(Exercise input)

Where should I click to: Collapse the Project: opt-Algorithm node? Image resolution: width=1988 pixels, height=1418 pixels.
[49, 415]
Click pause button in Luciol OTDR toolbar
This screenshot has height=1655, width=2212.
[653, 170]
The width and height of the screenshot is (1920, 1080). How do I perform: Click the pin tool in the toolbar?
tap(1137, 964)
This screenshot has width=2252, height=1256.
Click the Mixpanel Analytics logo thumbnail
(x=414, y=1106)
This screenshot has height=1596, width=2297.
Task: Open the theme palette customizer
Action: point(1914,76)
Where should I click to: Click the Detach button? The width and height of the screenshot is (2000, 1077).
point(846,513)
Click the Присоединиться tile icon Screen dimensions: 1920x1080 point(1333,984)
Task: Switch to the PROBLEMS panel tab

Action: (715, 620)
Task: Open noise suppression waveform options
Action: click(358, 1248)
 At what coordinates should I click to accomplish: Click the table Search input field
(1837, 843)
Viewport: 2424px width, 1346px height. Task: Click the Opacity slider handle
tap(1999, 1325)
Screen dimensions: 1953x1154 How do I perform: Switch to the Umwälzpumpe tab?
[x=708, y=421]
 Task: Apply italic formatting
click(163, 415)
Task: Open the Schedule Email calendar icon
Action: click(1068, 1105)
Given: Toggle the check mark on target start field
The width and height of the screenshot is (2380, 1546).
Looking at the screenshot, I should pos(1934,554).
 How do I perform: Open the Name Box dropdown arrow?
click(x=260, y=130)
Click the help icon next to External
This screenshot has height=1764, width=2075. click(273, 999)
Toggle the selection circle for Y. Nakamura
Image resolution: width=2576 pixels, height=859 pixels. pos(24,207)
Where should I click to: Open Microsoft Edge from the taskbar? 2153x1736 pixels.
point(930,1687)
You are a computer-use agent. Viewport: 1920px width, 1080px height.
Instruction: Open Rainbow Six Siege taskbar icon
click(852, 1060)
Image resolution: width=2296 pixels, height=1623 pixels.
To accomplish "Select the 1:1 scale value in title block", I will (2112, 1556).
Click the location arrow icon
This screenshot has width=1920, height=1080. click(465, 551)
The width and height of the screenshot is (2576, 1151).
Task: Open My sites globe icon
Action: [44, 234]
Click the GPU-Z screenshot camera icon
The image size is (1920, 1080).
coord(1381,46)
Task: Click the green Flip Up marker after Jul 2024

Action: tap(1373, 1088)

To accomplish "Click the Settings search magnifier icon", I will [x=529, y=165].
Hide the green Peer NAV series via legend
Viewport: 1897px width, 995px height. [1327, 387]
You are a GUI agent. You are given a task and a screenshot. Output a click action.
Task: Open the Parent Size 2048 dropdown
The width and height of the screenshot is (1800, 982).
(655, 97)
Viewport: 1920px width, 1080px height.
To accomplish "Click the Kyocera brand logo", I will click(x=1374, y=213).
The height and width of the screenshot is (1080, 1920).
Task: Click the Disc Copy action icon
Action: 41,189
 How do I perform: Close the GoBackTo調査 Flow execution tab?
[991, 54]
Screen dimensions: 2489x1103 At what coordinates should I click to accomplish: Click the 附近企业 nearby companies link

(The task)
Look through the entries above. Copy each line in which the string "agent" occurs.

(Answer to this problem)
You are a computer-use agent. Viewport: 1920px width, 1080px height.
You are a GUI agent. You are given a task and a screenshot. Output a click action.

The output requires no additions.